ACTIVITY:
Nothing in the records should change; write them all out again.

Stored items
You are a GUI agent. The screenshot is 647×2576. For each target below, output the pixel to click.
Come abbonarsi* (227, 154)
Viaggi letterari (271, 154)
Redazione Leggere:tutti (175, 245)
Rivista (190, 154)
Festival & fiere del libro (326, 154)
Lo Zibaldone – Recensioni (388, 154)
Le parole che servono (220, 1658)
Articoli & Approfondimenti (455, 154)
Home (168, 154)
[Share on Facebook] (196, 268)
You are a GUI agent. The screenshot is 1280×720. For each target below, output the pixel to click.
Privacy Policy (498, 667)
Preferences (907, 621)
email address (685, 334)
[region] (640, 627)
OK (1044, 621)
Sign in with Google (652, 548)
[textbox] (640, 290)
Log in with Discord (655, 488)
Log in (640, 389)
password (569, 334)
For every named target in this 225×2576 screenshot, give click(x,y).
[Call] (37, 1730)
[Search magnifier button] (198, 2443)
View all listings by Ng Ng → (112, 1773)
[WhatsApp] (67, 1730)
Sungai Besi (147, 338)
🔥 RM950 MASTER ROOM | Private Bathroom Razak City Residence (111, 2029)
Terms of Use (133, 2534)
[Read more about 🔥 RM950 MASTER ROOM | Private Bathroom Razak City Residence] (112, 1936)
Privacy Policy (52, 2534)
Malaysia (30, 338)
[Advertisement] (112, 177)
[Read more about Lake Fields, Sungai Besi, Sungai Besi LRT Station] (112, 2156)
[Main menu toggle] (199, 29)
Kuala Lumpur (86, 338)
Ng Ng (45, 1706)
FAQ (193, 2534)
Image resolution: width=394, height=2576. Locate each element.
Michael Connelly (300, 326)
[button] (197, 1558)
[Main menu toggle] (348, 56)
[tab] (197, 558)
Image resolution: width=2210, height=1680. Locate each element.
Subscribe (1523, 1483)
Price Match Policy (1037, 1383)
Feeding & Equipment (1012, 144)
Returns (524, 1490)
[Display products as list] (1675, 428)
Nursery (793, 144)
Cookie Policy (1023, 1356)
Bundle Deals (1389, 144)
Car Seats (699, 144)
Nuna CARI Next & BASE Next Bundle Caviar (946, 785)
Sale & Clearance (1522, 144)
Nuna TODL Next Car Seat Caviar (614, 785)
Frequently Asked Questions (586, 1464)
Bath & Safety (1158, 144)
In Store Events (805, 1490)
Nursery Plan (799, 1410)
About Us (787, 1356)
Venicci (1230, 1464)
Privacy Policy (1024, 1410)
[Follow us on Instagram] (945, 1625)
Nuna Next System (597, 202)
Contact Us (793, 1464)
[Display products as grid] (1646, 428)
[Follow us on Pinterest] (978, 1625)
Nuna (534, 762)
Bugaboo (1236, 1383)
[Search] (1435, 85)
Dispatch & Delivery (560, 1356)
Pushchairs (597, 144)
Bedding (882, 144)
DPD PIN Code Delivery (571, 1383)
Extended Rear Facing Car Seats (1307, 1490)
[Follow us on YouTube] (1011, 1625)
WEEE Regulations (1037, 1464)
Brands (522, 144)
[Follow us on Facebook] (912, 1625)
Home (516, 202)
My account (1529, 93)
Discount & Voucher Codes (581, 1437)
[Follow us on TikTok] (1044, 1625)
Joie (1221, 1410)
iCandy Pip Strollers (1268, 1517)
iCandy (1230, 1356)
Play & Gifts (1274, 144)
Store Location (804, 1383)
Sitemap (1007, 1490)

REPLY TO THE EXERCISE:
You are a GUI agent. The screenshot is 647×2576. For each target below, output the pixel to click.
Come abbonarsi* (227, 154)
Viaggi letterari (271, 154)
Redazione Leggere:tutti (175, 245)
Rivista (190, 154)
Festival & fiere del libro (326, 154)
Lo Zibaldone – Recensioni (388, 154)
Le parole che servono (220, 1658)
Articoli & Approfondimenti (455, 154)
Home (168, 154)
[Share on Facebook] (196, 268)
You are a GUI agent. The screenshot is 1280×720. For each target below, output the pixel to click.
Privacy Policy (498, 667)
Preferences (907, 621)
email address (685, 334)
[region] (640, 627)
OK (1044, 621)
Sign in with Google (652, 548)
[textbox] (640, 290)
Log in with Discord (655, 488)
Log in (640, 389)
password (569, 334)
For every named target in this 225×2576 screenshot, give click(x,y).
[Call] (37, 1730)
[Search magnifier button] (198, 2443)
View all listings by Ng Ng → (112, 1773)
[WhatsApp] (67, 1730)
Sungai Besi (147, 338)
🔥 RM950 MASTER ROOM | Private Bathroom Razak City Residence (111, 2029)
Terms of Use (133, 2534)
[Read more about 🔥 RM950 MASTER ROOM | Private Bathroom Razak City Residence] (112, 1936)
Privacy Policy (52, 2534)
Malaysia (30, 338)
[Advertisement] (112, 177)
[Read more about Lake Fields, Sungai Besi, Sungai Besi LRT Station] (112, 2156)
[Main menu toggle] (199, 29)
Kuala Lumpur (86, 338)
Ng Ng (45, 1706)
FAQ (193, 2534)
Image resolution: width=394, height=2576. Locate each element.
Michael Connelly (300, 326)
[button] (197, 1558)
[Main menu toggle] (348, 56)
[tab] (197, 558)
Image resolution: width=2210, height=1680. Locate each element.
Subscribe (1523, 1483)
Price Match Policy (1037, 1383)
Feeding & Equipment (1012, 144)
Returns (524, 1490)
[Display products as list] (1675, 428)
Nursery (793, 144)
Cookie Policy (1023, 1356)
Bundle Deals (1389, 144)
Car Seats (699, 144)
Nuna CARI Next & BASE Next Bundle Caviar (946, 785)
Sale & Clearance (1522, 144)
Nuna TODL Next Car Seat Caviar (614, 785)
Frequently Asked Questions (586, 1464)
Bath & Safety (1158, 144)
In Store Events (805, 1490)
Nursery Plan (799, 1410)
About Us (787, 1356)
Venicci (1230, 1464)
Privacy Policy (1024, 1410)
[Follow us on Instagram] (945, 1625)
Nuna Next System (597, 202)
Contact Us (793, 1464)
[Display products as grid] (1646, 428)
[Follow us on Pinterest] (978, 1625)
Nuna (534, 762)
Bugaboo (1236, 1383)
[Search] (1435, 85)
Dispatch & Delivery (560, 1356)
Pushchairs (597, 144)
Bedding (882, 144)
DPD PIN Code Delivery (571, 1383)
Extended Rear Facing Car Seats (1307, 1490)
[Follow us on YouTube] (1011, 1625)
WEEE Regulations (1037, 1464)
Brands (522, 144)
[Follow us on Facebook] (912, 1625)
Home (516, 202)
My account (1529, 93)
Discount & Voucher Codes (581, 1437)
[Follow us on TikTok] (1044, 1625)
Joie (1221, 1410)
iCandy Pip Strollers (1268, 1517)
iCandy (1230, 1356)
Play & Gifts (1274, 144)
Store Location (804, 1383)
Sitemap (1007, 1490)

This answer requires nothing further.